▸ **Supplied data**:
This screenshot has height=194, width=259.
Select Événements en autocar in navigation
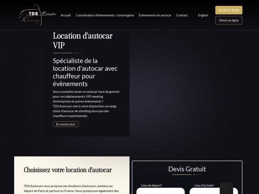pyautogui.click(x=155, y=15)
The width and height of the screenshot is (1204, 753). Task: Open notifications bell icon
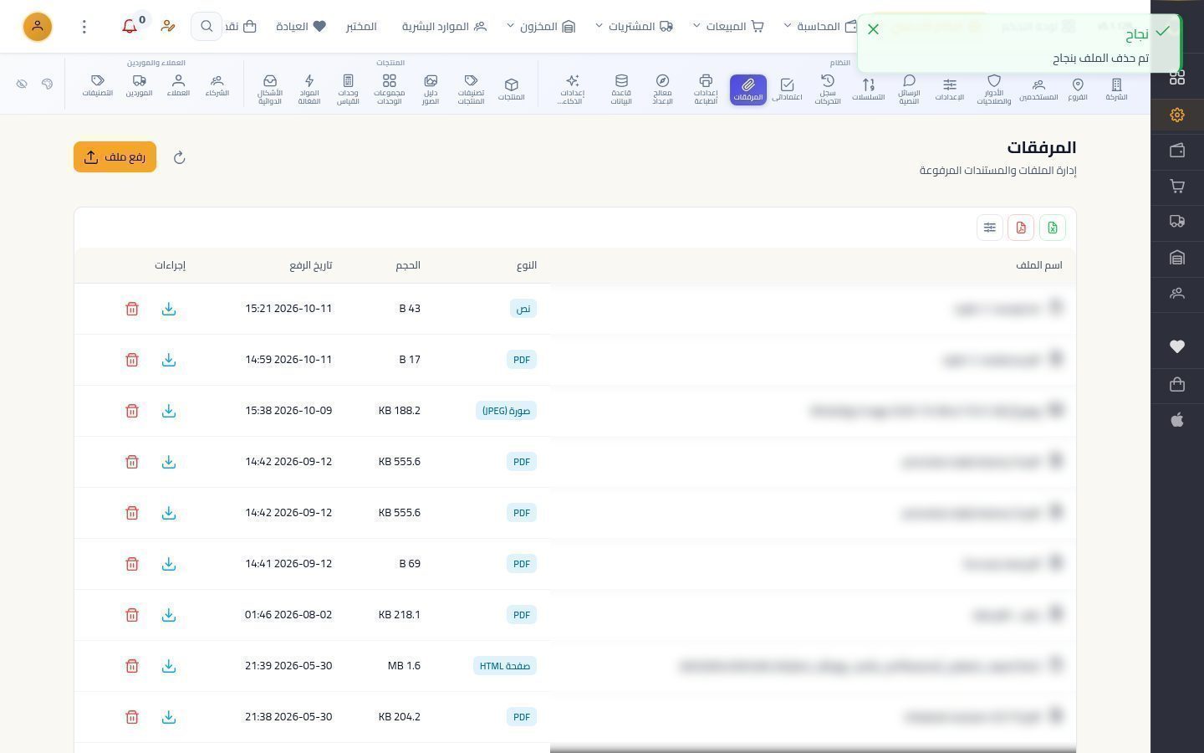tap(130, 27)
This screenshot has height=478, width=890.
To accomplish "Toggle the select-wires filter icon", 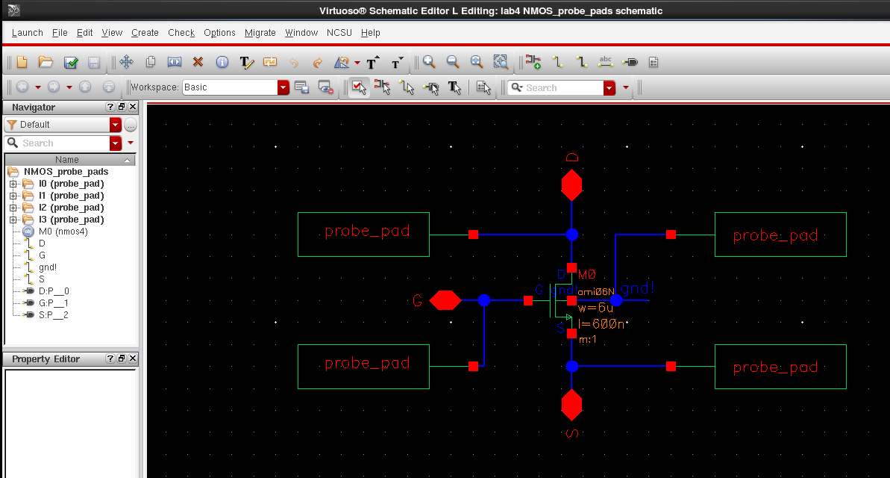I will (407, 87).
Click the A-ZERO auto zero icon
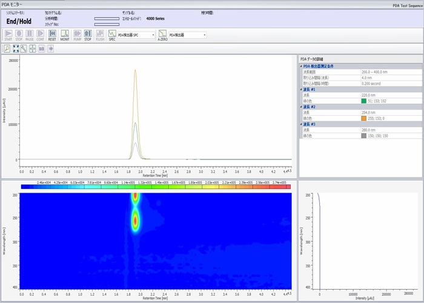This screenshot has width=424, height=303. [162, 35]
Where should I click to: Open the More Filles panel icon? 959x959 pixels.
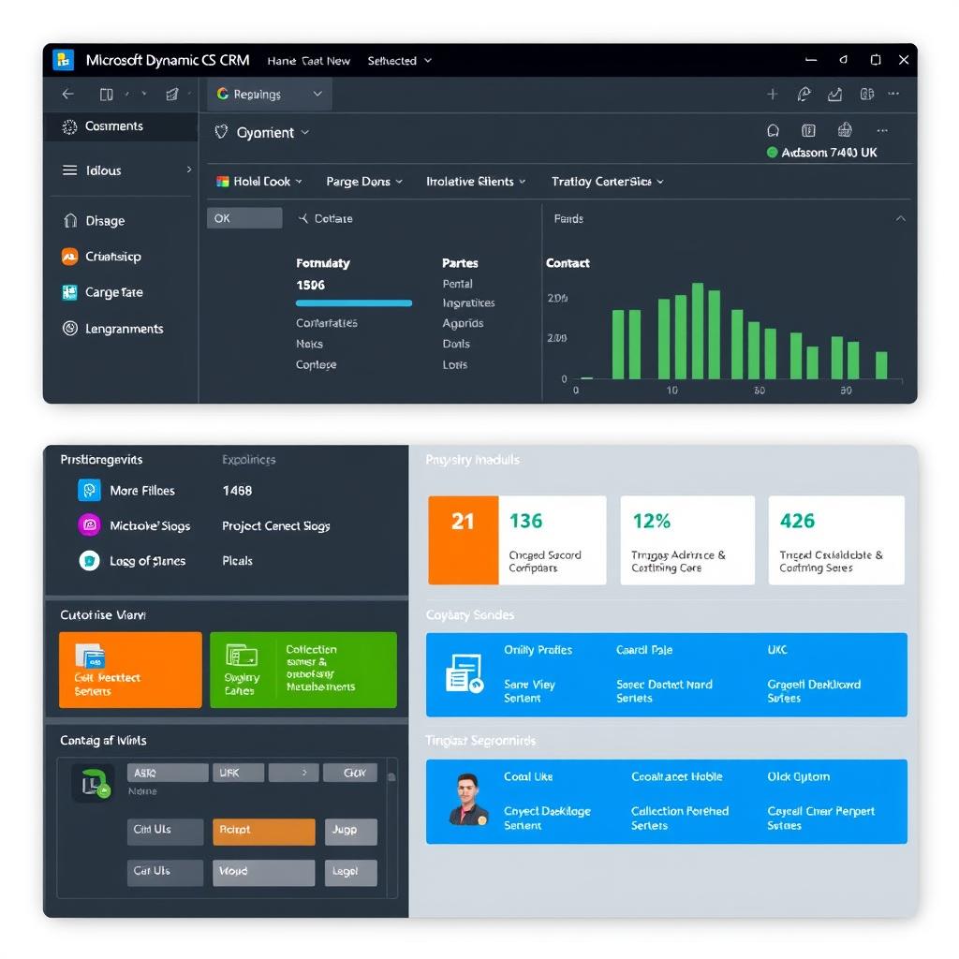click(x=89, y=490)
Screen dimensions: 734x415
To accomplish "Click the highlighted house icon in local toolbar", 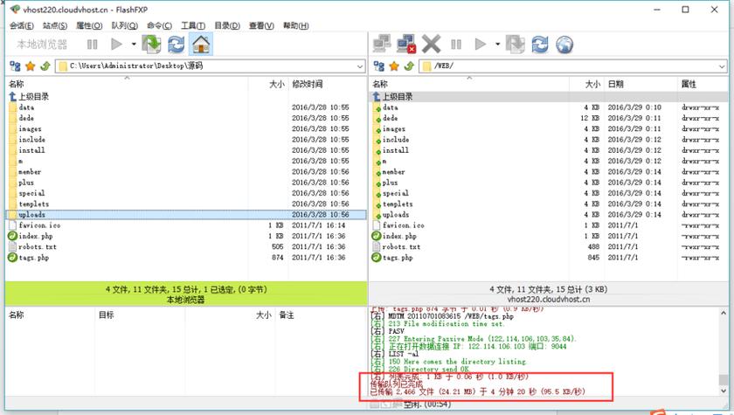I will 201,44.
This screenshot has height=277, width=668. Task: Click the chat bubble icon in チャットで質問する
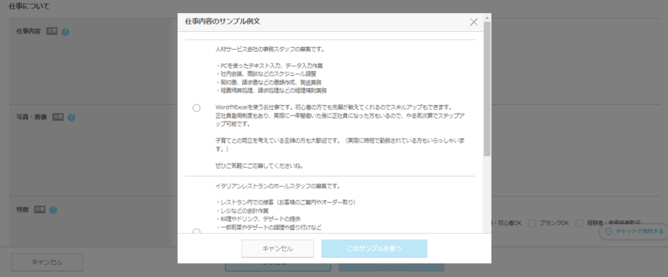pyautogui.click(x=608, y=231)
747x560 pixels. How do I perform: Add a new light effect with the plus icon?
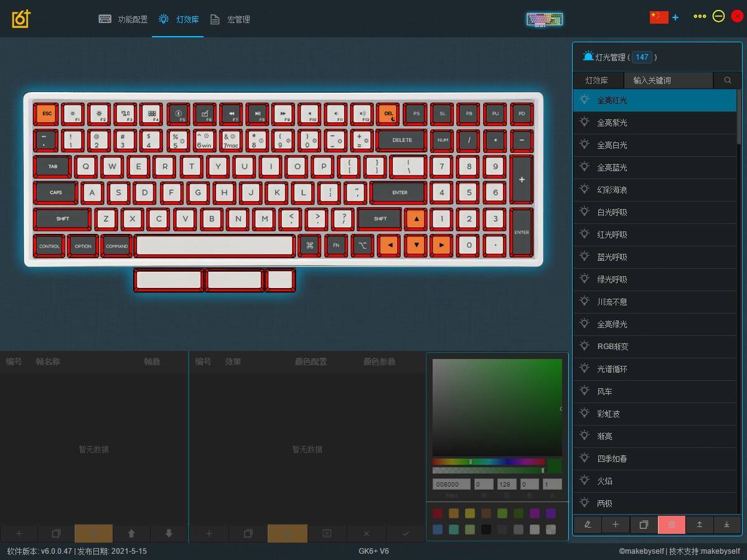tap(616, 525)
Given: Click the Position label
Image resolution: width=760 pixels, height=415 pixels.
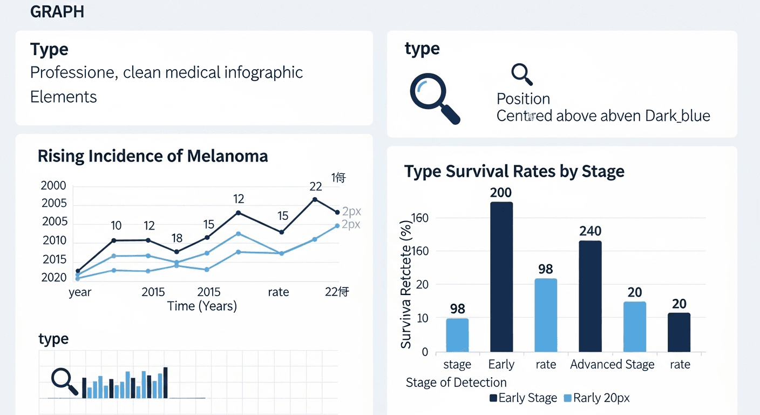Looking at the screenshot, I should [523, 99].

▸ **Brief**: What is needed is an exact repeat of the lines from the one containing "Given: Click the Position label" through the last line of the records above, both included, with pictures left out.

▸ **Result of the task**:
Given: Click the Position label
Image resolution: width=760 pixels, height=415 pixels.
Looking at the screenshot, I should [523, 99].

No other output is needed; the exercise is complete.